The MPR is the rate at which the CBN lends to commercial banks and usually determines the cost of funds while the CRR is a restrictive monetary policy tool used by the apex bank to determine the volume of liquidity in banks’ vault.
Addressing journalists in Abuja after the two-day meeting of the Monetary Policy Committee (MPC), CBN Governor, Mr. Godwin Emefiele, also restated his commitment to gradually reduce interest rate but appealed for patience in order to have the appropriate macroeconomic conditions needed to implement the rates cut-a promise he made on assuming office in June.
He said he was optimistic about achieving low interest rates within a five- year plan taking into considering all variables within the ambit of the monetary parameters.
It also emerged that the country’s gross foreign reserves had increased to about $40.20 billion as at July 18 compared to about $37.31 billion at end-June 2014 following increased accretion and moderation in the rate of depletion.
The CBN boss said the current level of reserves could comfortably support about 10 months of imports.
Emefiele who read the communique issued at the end of the meeting said the committee unanimously decided to hold rates at current levels having been satisfied with the relative stability in the macroeconomic landscape which had shown impressive growth rates, stable consumer prices and exchange rate as well as increased external reserves.
The committee, however, raised concerns over current liquidity levels in relation with the possibility of increased government spending in the run up to the 2015 elections-on the one hand- and the trending uptick in inflation which may not be unconnected with the poor harvest in some agricultural producing areas, particularly in the north eastern and central states of the country.
It equally expressed worry that portfolio flows were not employment generating though essential in the absence of adequate fiscal buffers.
While noting that the policy direction for inflation, exchange rate and interest rate must be seen not only in the context of price and financial stability but also in enhancing the quality of life of Nigerians and promoting employment generation, it added that other reform measures could dampen food prices in the short to medium term and restore inflation to a sustainable long-run path.
He said: “The Committee noted the potential of the power sector to stimulate output growth through enhanced investment and the spill-over effect in employment generation if the challenges confronting the sector are effectively and appropriately addressed. Specifically, it noted that gas-to-power has remained a binding constraint in reaping the benefits of the recently-concluded power sector reforms; urging for the collective efforts of government, private investors and the banks to resolve. Other pressure points include the underlying pressure from food/core inflation and the risks that could emanate from the likely increase in aggregate spending in the run up to the 2015 general elections.”
According to him:”The Committee was also concerned about the implications of the on-going QE3 tapering for inflows and external reserves.

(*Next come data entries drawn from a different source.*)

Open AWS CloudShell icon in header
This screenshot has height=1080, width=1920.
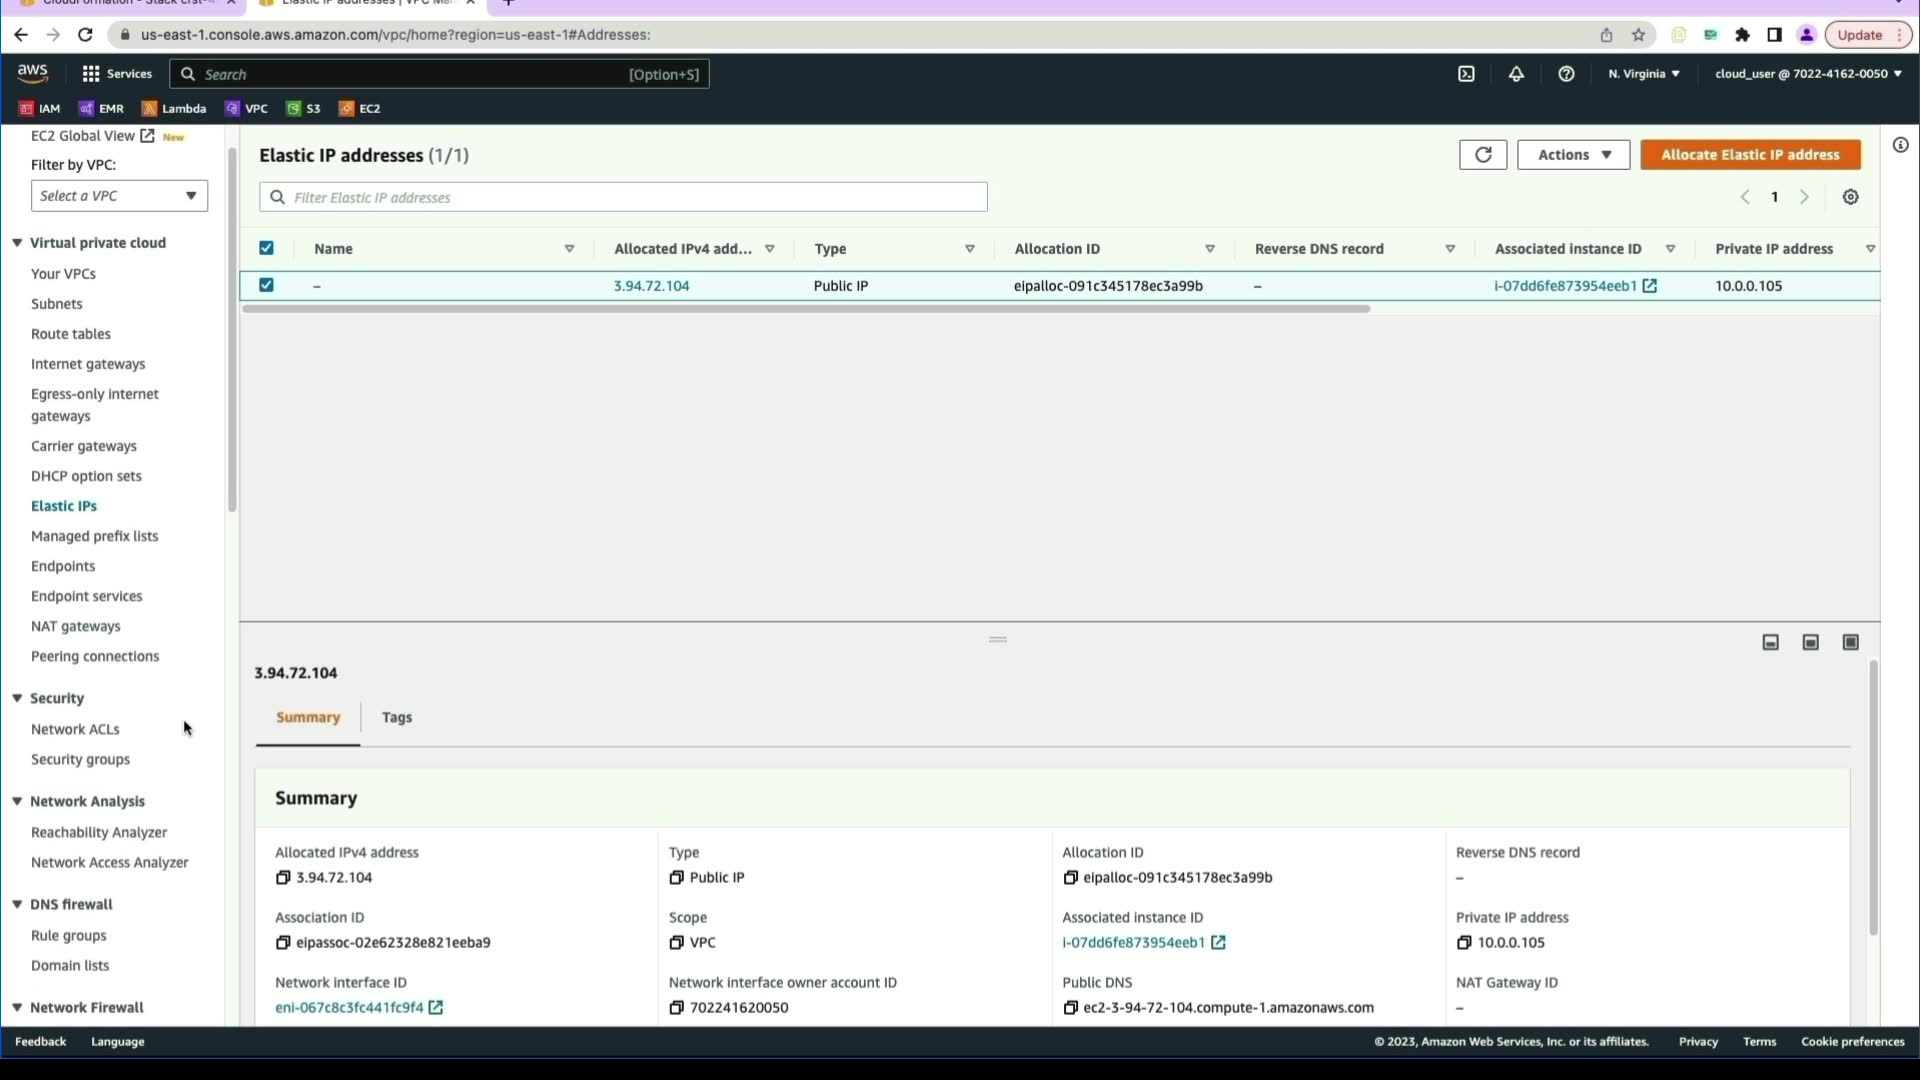click(x=1466, y=74)
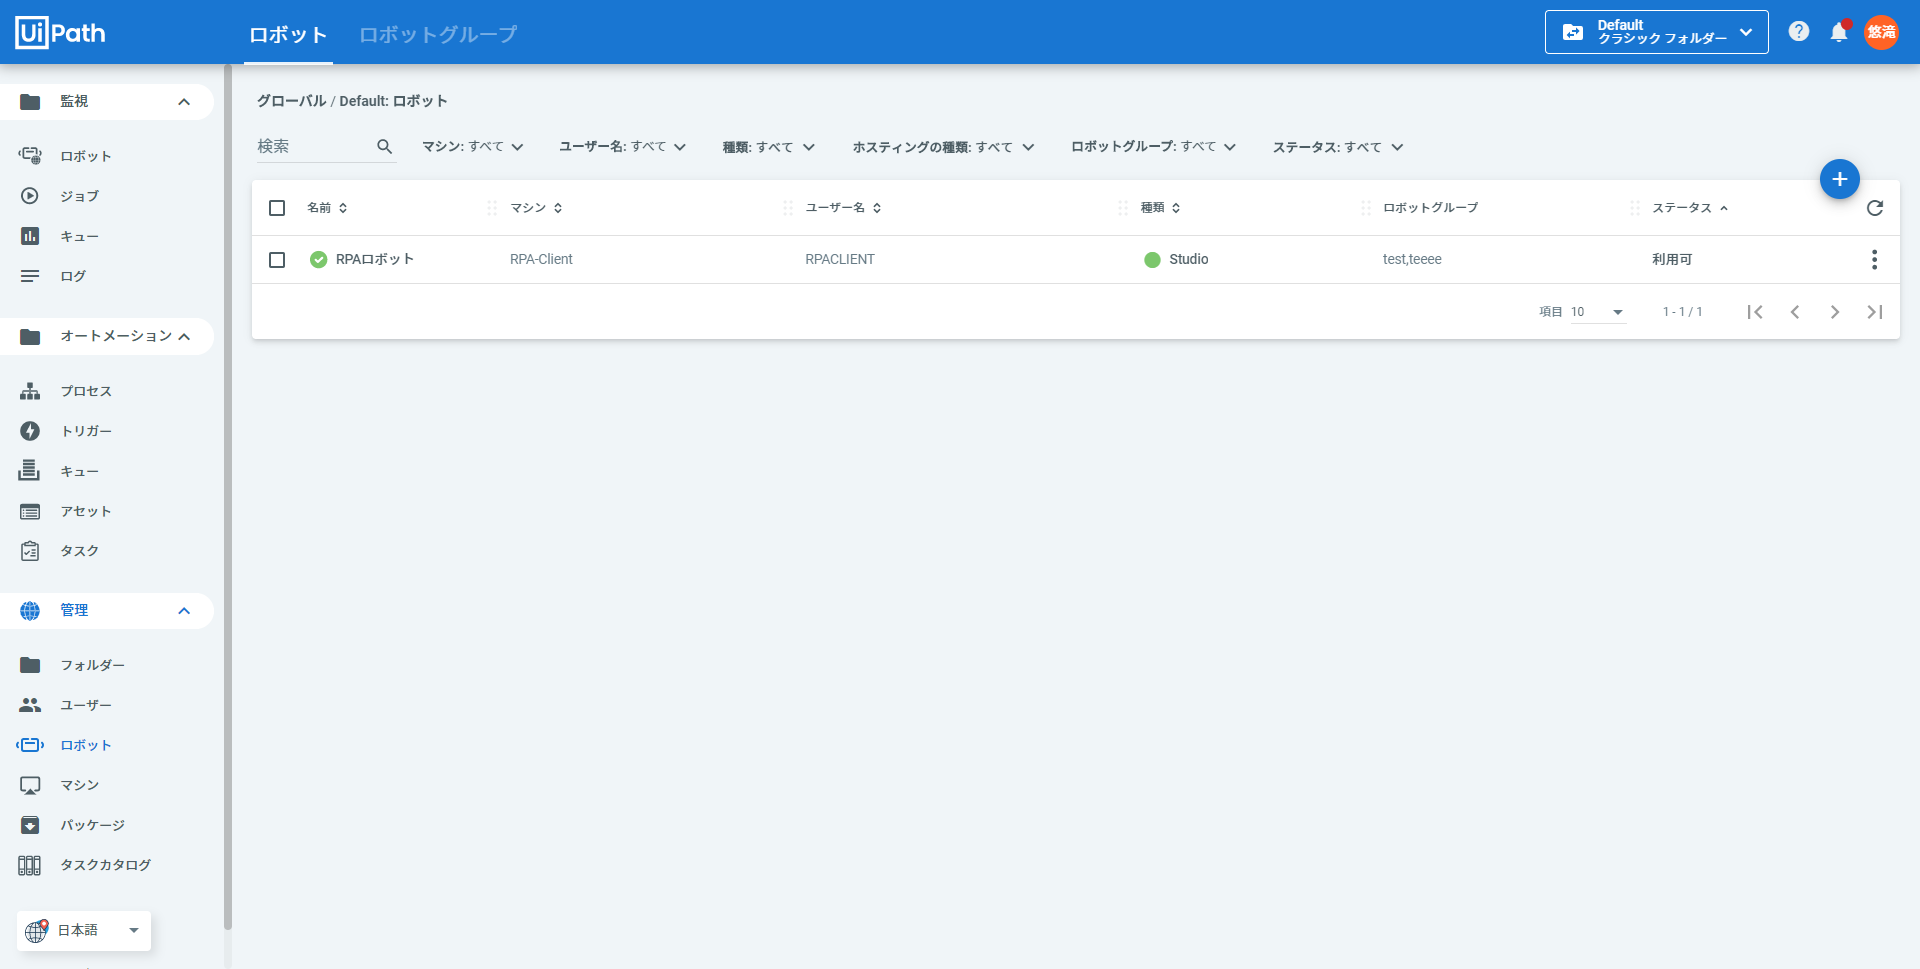The width and height of the screenshot is (1920, 969).
Task: Go to next page arrow in pagination
Action: tap(1834, 312)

The Committee recognized the necessity of sustaining a stable naira exchange even as it has to deal with the delicate balancing of the need for a low interest rate regime. The Committee noted that portfolio flows were not employment generating but were essential in the absence of adequate fiscal buffers. The Committee welcomed the moderation in the rate of depletion in external reserves in recent months, noting that reserves accretion needed to improve much faster to provide a strong and more resilient buffer to fiscal operations. The Committee, however, noted that a gradual reduction in the country’s import bills through domestic production of some of the major food imports should be a key element in the overall reserves accretion strategy. It welcomed the decision of the Bank to collaborate with other stakeholders in this regard.”